## start RECORDS PROVIDED

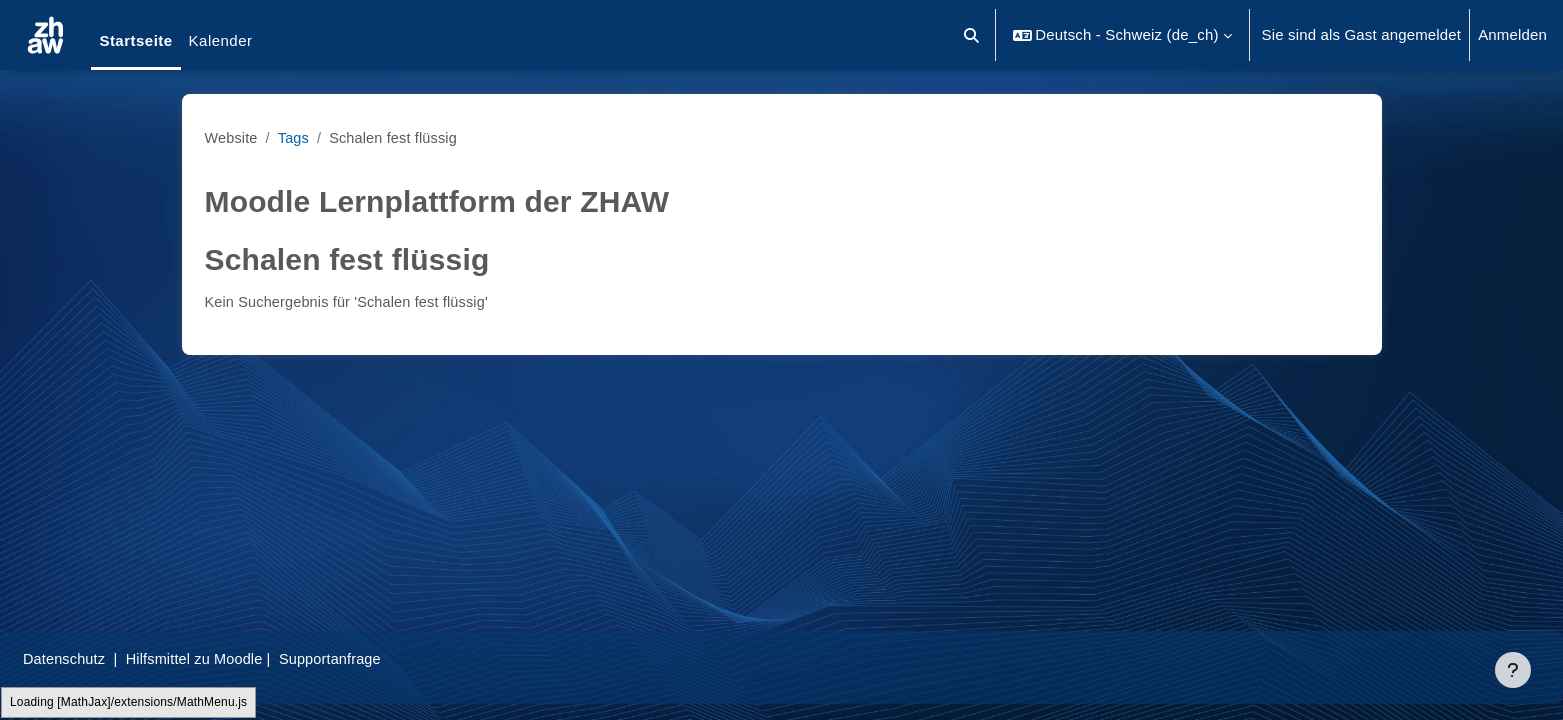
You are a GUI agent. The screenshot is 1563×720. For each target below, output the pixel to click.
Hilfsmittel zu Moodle (249, 658)
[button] (972, 35)
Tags (296, 137)
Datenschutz (113, 658)
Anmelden (1512, 34)
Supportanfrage (389, 658)
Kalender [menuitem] (221, 40)
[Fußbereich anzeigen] (1513, 670)
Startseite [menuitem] (135, 40)
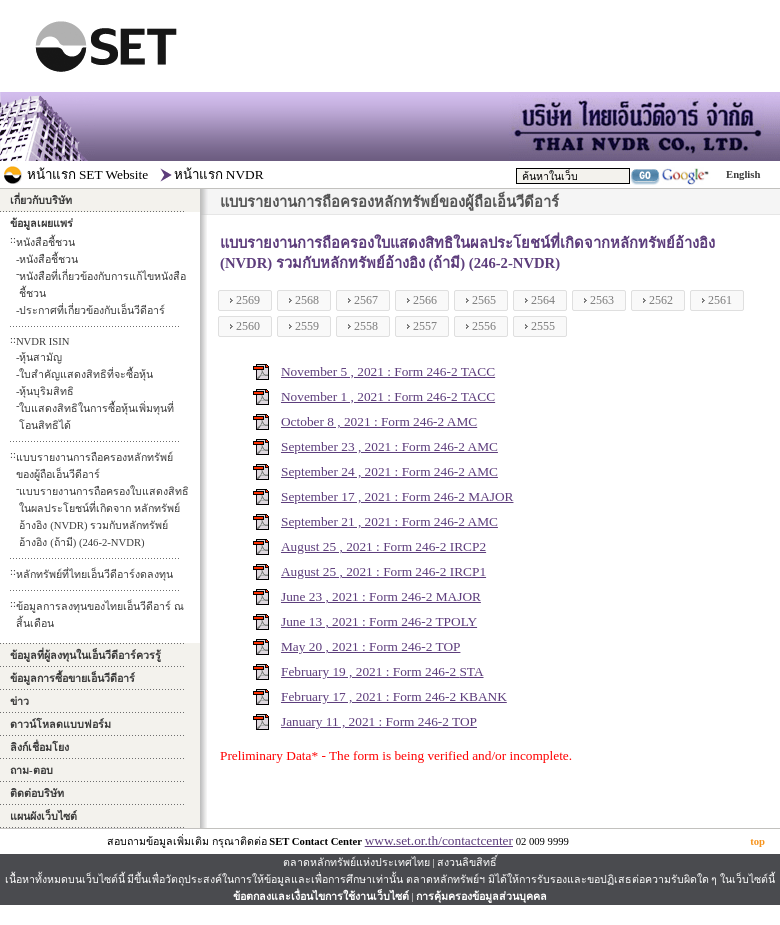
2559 (307, 326)
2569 (248, 300)
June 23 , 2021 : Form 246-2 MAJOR (381, 596)
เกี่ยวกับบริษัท (41, 200)
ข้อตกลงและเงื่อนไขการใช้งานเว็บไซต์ (321, 896)
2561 (720, 300)
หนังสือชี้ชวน (48, 259)
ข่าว (19, 701)
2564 (543, 300)
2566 (425, 300)
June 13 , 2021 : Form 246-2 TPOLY (379, 621)
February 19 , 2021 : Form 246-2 (370, 671)
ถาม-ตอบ (31, 770)
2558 (366, 326)
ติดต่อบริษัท (37, 793)
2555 (543, 326)
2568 (307, 300)
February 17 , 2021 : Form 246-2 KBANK (394, 696)
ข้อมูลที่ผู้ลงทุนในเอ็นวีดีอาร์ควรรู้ (85, 655)
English (743, 174)
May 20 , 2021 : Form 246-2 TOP (370, 646)
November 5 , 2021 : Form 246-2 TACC (388, 371)
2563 (602, 300)
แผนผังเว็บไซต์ (43, 816)
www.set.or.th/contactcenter (439, 840)
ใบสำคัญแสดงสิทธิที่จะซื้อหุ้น (86, 374)
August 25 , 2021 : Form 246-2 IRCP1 (383, 571)
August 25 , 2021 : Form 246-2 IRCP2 (383, 546)
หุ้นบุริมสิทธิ (46, 391)
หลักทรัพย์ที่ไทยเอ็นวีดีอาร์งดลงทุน (94, 574)
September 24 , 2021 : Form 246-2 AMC (389, 471)
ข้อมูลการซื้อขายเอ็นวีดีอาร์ (72, 678)
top (757, 841)
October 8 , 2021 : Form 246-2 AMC (379, 421)
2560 (248, 326)
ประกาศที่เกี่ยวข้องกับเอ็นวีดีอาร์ (92, 310)
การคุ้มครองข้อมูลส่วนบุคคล (481, 896)
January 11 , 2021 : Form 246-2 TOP (379, 721)
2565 (484, 300)
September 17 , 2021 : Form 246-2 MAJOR (397, 496)
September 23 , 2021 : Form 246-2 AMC (389, 446)
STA (471, 671)
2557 (425, 326)
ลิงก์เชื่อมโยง (39, 747)
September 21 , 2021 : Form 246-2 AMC (389, 521)
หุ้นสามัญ (40, 357)
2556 (484, 326)
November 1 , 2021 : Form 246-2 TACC (388, 396)
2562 (661, 300)
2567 (366, 300)
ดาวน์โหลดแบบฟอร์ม (60, 724)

## end RECORDS PROVIDED

◆ DIRECTION
Please set out every line of the material above as a JSON list of strings, one string per line, with blank lines dropped and the pictures left out.

◆ SOLVED PROBLEM
[
  "You are a GUI agent. The screenshot is 1563×720. For each target below, output the pixel to click.",
  "Hilfsmittel zu Moodle (249, 658)",
  "[button] (972, 35)",
  "Tags (296, 137)",
  "Datenschutz (113, 658)",
  "Anmelden (1512, 34)",
  "Supportanfrage (389, 658)",
  "Kalender [menuitem] (221, 40)",
  "[Fußbereich anzeigen] (1513, 670)",
  "Startseite [menuitem] (135, 40)",
  "2559 (307, 326)",
  "2569 (248, 300)",
  "June 23 , 2021 : Form 246-2 MAJOR (381, 596)",
  "เกี่ยวกับบริษัท (41, 200)",
  "ข้อตกลงและเงื่อนไขการใช้งานเว็บไซต์ (321, 896)",
  "2561 (720, 300)",
  "หนังสือชี้ชวน (48, 259)",
  "ข่าว (19, 701)",
  "2564 (543, 300)",
  "2566 (425, 300)",
  "June 13 , 2021 : Form 246-2 TPOLY (379, 621)",
  "February 19 , 2021 : Form 246-2 (370, 671)",
  "ถาม-ตอบ (31, 770)",
  "2558 (366, 326)",
  "ติดต่อบริษัท (37, 793)",
  "2555 (543, 326)",
  "2568 (307, 300)",
  "February 17 , 2021 : Form 246-2 KBANK (394, 696)",
  "ข้อมูลที่ผู้ลงทุนในเอ็นวีดีอาร์ควรรู้ (85, 655)",
  "English (743, 174)",
  "May 20 , 2021 : Form 246-2 TOP (370, 646)",
  "November 5 , 2021 : Form 246-2 TACC (388, 371)",
  "2563 (602, 300)",
  "แผนผังเว็บไซต์ (43, 816)",
  "www.set.or.th/contactcenter (439, 840)",
  "ใบสำคัญแสดงสิทธิที่จะซื้อหุ้น (86, 374)",
  "August 25 , 2021 : Form 246-2 IRCP1 (383, 571)",
  "August 25 , 2021 : Form 246-2 IRCP2 (383, 546)",
  "หุ้นบุริมสิทธิ (46, 391)",
  "หลักทรัพย์ที่ไทยเอ็นวีดีอาร์งดลงทุน (94, 574)",
  "September 24 , 2021 : Form 246-2 AMC (389, 471)",
  "ข้อมูลการซื้อขายเอ็นวีดีอาร์ (72, 678)",
  "top (757, 841)",
  "October 8 , 2021 : Form 246-2 AMC (379, 421)",
  "2560 (248, 326)",
  "ประกาศที่เกี่ยวข้องกับเอ็นวีดีอาร์ (92, 310)",
  "การคุ้มครองข้อมูลส่วนบุคคล (481, 896)",
  "January 11 , 2021 : Form 246-2 TOP (379, 721)",
  "2565 (484, 300)",
  "September 17 , 2021 : Form 246-2 MAJOR (397, 496)",
  "September 23 , 2021 : Form 246-2 AMC (389, 446)",
  "STA (471, 671)",
  "2557 (425, 326)",
  "ลิงก์เชื่อมโยง (39, 747)",
  "September 21 , 2021 : Form 246-2 AMC (389, 521)",
  "หุ้นสามัญ (40, 357)",
  "2556 (484, 326)",
  "November 1 , 2021 : Form 246-2 TACC (388, 396)",
  "2562 (661, 300)",
  "2567 (366, 300)",
  "ดาวน์โหลดแบบฟอร์ม (60, 724)"
]